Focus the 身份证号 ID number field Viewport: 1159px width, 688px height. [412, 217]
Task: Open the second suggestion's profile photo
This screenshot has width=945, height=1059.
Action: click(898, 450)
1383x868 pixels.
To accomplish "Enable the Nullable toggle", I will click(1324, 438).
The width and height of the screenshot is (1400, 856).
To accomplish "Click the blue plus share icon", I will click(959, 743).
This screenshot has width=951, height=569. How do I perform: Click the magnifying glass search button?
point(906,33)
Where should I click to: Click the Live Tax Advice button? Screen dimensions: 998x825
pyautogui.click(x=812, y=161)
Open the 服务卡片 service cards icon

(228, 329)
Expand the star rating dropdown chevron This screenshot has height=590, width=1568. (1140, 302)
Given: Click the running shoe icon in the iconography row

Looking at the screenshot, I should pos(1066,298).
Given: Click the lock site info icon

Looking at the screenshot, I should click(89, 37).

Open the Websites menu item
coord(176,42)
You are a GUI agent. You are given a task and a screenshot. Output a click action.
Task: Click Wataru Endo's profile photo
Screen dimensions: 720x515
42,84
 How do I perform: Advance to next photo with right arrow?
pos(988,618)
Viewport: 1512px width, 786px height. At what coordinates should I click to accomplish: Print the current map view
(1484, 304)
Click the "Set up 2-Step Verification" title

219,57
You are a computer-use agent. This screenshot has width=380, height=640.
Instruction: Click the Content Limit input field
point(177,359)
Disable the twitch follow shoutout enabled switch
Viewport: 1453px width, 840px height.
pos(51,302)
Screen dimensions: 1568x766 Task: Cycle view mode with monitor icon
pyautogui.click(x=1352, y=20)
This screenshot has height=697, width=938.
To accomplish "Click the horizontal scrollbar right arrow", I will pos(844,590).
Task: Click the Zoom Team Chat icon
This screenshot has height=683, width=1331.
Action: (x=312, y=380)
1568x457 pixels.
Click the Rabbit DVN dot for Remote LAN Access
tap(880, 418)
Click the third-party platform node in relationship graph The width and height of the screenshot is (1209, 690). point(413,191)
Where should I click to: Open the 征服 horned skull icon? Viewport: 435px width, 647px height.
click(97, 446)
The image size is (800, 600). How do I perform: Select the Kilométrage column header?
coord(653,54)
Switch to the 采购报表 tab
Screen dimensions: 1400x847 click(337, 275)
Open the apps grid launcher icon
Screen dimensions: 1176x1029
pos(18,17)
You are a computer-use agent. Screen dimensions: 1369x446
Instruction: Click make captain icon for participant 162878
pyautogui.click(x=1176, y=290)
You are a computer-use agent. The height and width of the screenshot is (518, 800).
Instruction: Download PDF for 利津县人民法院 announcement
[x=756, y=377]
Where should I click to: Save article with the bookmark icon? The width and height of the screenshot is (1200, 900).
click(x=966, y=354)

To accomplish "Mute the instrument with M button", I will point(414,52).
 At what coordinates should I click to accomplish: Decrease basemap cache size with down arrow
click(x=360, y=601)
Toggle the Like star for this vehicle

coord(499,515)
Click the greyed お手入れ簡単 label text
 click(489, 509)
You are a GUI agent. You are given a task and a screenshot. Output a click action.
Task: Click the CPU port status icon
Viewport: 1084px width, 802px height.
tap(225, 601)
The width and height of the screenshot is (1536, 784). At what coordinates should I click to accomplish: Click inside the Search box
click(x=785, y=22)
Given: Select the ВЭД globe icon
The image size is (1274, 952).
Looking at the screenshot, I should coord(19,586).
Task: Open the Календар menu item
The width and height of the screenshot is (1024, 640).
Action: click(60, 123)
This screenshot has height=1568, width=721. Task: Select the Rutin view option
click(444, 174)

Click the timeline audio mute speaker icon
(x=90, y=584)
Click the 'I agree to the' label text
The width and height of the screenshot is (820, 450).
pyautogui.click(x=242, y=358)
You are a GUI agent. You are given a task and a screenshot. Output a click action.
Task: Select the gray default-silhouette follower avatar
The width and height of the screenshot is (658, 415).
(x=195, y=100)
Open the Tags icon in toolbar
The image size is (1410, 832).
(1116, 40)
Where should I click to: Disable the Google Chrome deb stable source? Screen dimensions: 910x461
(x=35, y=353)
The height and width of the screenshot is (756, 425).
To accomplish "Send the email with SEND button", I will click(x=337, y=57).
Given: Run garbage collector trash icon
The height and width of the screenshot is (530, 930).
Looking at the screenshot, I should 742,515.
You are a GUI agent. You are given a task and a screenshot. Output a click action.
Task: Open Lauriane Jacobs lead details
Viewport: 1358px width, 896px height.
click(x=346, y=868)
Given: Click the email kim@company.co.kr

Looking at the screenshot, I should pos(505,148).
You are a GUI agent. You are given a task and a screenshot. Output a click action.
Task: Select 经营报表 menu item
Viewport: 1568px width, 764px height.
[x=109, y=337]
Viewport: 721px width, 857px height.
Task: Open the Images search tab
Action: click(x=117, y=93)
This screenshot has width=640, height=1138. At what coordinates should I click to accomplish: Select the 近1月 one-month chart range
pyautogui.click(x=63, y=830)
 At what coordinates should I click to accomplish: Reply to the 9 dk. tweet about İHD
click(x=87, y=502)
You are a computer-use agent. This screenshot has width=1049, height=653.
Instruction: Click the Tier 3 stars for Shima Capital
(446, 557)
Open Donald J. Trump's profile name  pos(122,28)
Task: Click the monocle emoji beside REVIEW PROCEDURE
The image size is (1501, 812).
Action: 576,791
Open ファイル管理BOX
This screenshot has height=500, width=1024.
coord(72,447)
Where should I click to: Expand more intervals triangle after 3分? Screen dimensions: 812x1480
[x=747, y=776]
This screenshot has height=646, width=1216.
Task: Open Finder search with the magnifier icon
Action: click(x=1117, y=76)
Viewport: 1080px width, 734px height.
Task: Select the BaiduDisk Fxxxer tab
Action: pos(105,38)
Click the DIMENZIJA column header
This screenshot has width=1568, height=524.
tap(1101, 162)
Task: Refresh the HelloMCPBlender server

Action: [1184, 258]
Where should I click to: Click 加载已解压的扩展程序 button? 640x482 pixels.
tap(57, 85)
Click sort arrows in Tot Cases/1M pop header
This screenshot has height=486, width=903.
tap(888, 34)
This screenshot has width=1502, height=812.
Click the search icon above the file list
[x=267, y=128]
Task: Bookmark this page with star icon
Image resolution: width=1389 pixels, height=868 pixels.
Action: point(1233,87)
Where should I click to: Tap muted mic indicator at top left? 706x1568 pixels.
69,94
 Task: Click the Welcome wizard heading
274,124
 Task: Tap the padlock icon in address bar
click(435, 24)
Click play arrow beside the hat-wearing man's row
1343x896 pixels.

● REQUIREMENTS
Reproduce the entries verbatim, beginning at the line containing "The width and height of the screenshot is (1400, 856)." and ending after the line containing "pos(51,302)".

● OUTPUT OF THE TASK
The width and height of the screenshot is (1400, 856).
To accomplish "Click the blue plus share icon", I will click(959, 743).
This screenshot has width=951, height=569. How do I perform: Click the magnifying glass search button?
point(906,33)
Where should I click to: Click the Live Tax Advice button? Screen dimensions: 998x825
pyautogui.click(x=812, y=161)
Open the 服务卡片 service cards icon

(228, 329)
Expand the star rating dropdown chevron This screenshot has height=590, width=1568. (1140, 302)
Given: Click the running shoe icon in the iconography row

Looking at the screenshot, I should pos(1066,298).
Given: Click the lock site info icon

Looking at the screenshot, I should click(89, 37).

Open the Websites menu item
coord(176,42)
You are a GUI agent. You are given a task and a screenshot. Output a click action.
Task: Click Wataru Endo's profile photo
Screen dimensions: 720x515
42,84
 How do I perform: Advance to next photo with right arrow?
pos(988,618)
Viewport: 1512px width, 786px height. At what coordinates should I click to accomplish: Print the current map view
(1484, 304)
Click the "Set up 2-Step Verification" title

219,57
You are a computer-use agent. This screenshot has width=380, height=640.
Instruction: Click the Content Limit input field
point(177,359)
Disable the twitch follow shoutout enabled switch
Viewport: 1453px width, 840px height.
pos(51,302)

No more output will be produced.